This is to say, in training process ( $t$-th step for example), once we choose $B_{t} \subset X$ as the mini-batch, then the model becomes $$\begin{cases}\tilde{f}^{1}\left(x_{i}\right) & =W^{1} x_{i}, \\ \tilde{f}^{\ell} & =W^{\ell} \sigma_{\mathrm{BN}}\left(\tilde{f}^{\ell-1}\right), \quad \ell=2, \ldots, L .\end{cases}$$ where

\[ \sigma_{\mathrm{BN}}:=\sigma \circ \mathrm{BN}_{\mathcal{B}_{t}} \]

or we can say that $X$ is replaced by $\mathcal{B}_{t}$ in this case.

Here $\mathrm{BN}_{\mathcal{B}_{t}}$ is defined by

\[\begin{split} \begin{array}{cr} \mu_{\mathcal{B}_{t}}^{\ell} & \leftarrow \frac{1}{m} \sum_{i=1}^{m} f^{\ell}\left(x_{i}\right) \\ \sigma_{\mathcal{B}_{t}}^{\ell} & \leftarrow \frac{1}{m} \sum_{i=1}^{m}\left(f^{\ell}\left(x_{i}\right)-\mu_{\mathcal{B}_{t}}\right)^{2} \quad \text { mini-batch mean } \\ \hat{f}^{\ell}(x) & \leftarrow \frac{f^{\ell}(x)-\mu_{\mathcal{B}_{t}}^{\ell}}{\sqrt{\sigma_{\mathcal{B}_{t}}^{\ell}+\epsilon}} \\ \mathrm{BN}_{\mathcal{B}_{t}}\left(\tilde{f}^{\ell}\right):=\tilde{f}^{\ell}(x) & \leftarrow \gamma^{\ell} \hat{f}^{\ell}(x)+\beta^{\ell} \\ & \text { normalize } \end{array} \end{split}\]

Here BN operation introduce some new parameters as $\gamma$ and $\beta$. Thus to say, for training phase, if we choose mini-batch as $\mathcal{B}_{t}$ in $t$-th training step, we need to take gradient as

\[ \frac{1}{m} \nabla_{\tilde{\Theta}} \sum_{i \in \mathcal{B}_{t}} \ell\left(\tilde{f}^{L}\left(x_{i} ; \tilde{\Theta}\right), y_{i}\right) \]

which needs us the to take gradient for $\mu_{B}^{\ell}$ or $\left[\sigma_{B}^{\ell}\right]^{2}$ w.r.t $w^{i}$ for $i \leq \ell$.

Questions: To derive the new gradient formula for BN step because of the fact that

\[ \mu_{\mathcal{B}_{t}}^{\ell}, \quad \text { and } \quad \sigma_{\mathcal{B}_{t}}^{\ell} \]

contain the output of $\tilde{f}^{\ell-1}$.

Testing phase in Batch-Normalized DNN¶

One key problem is that, in the BN operator, we need to compute the mean and variance in a data set (batch or mini-batch).

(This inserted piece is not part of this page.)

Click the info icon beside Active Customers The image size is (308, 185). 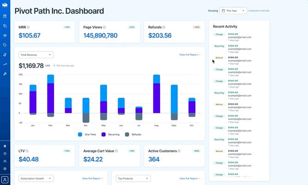coord(179,151)
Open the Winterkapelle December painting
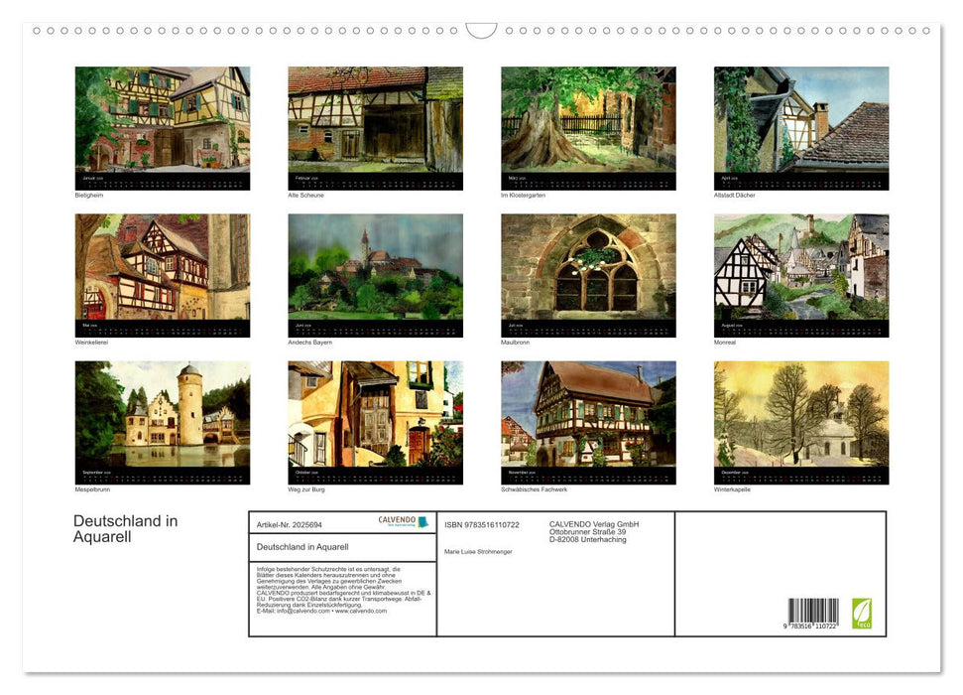Screen dimensions: 963x695 click(x=801, y=415)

However, in the inference step, we just input one data into this DNN, how to compute the BN operator in this situation.

Actually, the $\gamma$ and $\beta$ parameter is fixed after training, the only problem is to compute the mean $\mu$ and variance $\sigma^{2}$. All the mean $\mu_{\mathcal{B}_{t}}$ and variance $\sigma_{\mathcal{B}}^{2}$ during the training phase are just the approximation of the mean and variance of whole batch i.e. $\mu_{X}$ and $\sigma_{X}^{2}$ as shown in (47).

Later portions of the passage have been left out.